Tuesday, June 03, 2008

Vegan pierogies!

Homemade pirrogies rock our household a few times a year. They're special because they're a bit of work, but surely you'll love them, too. Promise me you'll at least have a salad on the side, though, okay?

To cut out the circles of pierogi dough, you're going to need to buy this fancy kitchen contraption called the lid from a Tofutti container. After that, you're set. Basically, you roll out the dough, cut out the circles, fill them with some mashed potatoes, and fold the dough over. You pinch 'em closed with another kitchen gadget called Your Fingers, then boil the pierogies for 10 minutes to cook the pasta dough. If you want to kick it Polish old school, and we certainly did, fry them in some butter (i.e. vegan margarine) with some thinly sliced onions. And if you're the type who enjoys an actual recipe, you'll find mine beneath the photos.

Vegan pierogies

1/2 c. soy milk
1 T. Energ-G egg replacer
2 c. semolina flour
Approx. 1 c. unbleached white flour (for flouring)
1/2 t. sea salt
2 T. canola oil
3 small potatoes, peeled and coarsely chopped
2 T. olive oil
1 t. salt
1/4 t. black pepper
1/4 c. soy milk
1 small onion, thinly sliced
2 T. soy margarine

Start the potatoes boiling in a large, covered pot while you make the pierogi dough.
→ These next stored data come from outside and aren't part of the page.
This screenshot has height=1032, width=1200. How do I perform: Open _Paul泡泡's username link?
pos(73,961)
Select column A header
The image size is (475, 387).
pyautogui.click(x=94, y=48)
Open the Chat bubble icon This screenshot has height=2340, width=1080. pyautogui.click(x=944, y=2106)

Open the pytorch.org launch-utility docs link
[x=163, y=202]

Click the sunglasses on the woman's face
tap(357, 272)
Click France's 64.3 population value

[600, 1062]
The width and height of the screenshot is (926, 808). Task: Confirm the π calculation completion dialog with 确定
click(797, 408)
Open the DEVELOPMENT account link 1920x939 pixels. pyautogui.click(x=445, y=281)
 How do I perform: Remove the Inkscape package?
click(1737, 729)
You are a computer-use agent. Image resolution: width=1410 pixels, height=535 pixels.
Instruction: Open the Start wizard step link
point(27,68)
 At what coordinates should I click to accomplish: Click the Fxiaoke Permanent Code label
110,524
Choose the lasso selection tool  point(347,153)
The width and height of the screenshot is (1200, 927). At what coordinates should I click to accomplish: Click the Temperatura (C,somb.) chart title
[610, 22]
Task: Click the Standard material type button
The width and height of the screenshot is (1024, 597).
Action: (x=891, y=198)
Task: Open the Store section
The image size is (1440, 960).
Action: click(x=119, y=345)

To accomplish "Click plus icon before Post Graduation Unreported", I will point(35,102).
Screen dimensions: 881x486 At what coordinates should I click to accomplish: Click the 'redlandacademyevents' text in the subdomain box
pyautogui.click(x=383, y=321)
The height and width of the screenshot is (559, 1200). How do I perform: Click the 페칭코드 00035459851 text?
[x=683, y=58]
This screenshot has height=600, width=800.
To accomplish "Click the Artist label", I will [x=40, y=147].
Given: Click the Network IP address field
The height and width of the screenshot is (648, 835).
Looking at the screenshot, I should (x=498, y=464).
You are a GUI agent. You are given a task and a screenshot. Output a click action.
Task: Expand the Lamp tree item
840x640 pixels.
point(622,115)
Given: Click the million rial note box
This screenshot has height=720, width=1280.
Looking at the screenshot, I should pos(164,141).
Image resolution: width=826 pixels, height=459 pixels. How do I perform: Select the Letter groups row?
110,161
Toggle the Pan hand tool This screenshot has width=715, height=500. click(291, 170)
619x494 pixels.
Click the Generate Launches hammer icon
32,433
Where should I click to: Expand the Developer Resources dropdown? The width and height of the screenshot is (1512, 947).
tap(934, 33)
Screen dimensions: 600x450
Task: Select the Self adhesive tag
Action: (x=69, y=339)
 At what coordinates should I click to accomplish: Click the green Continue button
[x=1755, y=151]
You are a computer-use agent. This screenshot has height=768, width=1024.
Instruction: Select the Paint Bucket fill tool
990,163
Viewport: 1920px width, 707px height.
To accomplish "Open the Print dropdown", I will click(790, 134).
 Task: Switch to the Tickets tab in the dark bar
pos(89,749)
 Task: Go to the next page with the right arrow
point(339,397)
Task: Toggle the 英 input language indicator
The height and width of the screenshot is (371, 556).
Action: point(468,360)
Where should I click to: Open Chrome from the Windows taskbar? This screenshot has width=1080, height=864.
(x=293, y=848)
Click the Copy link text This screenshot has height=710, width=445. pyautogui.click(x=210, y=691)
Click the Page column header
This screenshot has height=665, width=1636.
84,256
You can make the dough by hand, or with the hook attachment for your KitchenAid mixer. First, whisk together the soy milk and Ener-G in a mixing cup and set aside. Combine the flour and sea salt, then add the canola oil. Add the soy milk mixture and mix until sticky. Add more flour if too wet; drip in some water, or more soy milk, if too crumbly.

Use a floured rolling pin to roll out the dough on a floured surface. (Seriously, use lots of flour. Throw some extra flour on the dough itself, even, and also some all over your face.) The dough should be really, really thin, about 1/16". Using whatever you're using as a cutter (e.g. Tofutti lid, tea cup, legitimate cookie cutter), cut out your circles. Keep re-using and re-rolling the dough until you can't make any more circles. (It doesn't seem like pasta dough gets "tired" like roll-out cookie dough can. In my experience, you can just keep rolling out pierogi dough until you've used it all up.)

Strain and mash the potatoes, adding the olive oil, salt, pepper, and soy milk. Stick the mashed potatoes in the refrigerator to cool for a few minutes, then begin filling the pierogies. Place a 1 1/2-inch ball of filling in the center of each circle of dough, then fold each circle in half and press the edges together. If your dough is very dry, you might want to put a little lukewarm water on your fingers while you're pressing the edges together, to ensure the seal. (I don't bother, though, and mine don't fall apart.)

While you're filling and sealing the pierogies, begin boiling a large, covered pot of water. When you're done filling and sealing, boil the pierogies four at a time for ten minutes. (If the filling starts to come out, you know your edges aren't sealed tightly enough!) Remove with slotted spoon and set aside.

In a large non-stick skillet, melt the soy margarine. Sautee the sliced onions until brown, then lightly fry the pierogies 4 or 5 at a time. Serve immediately.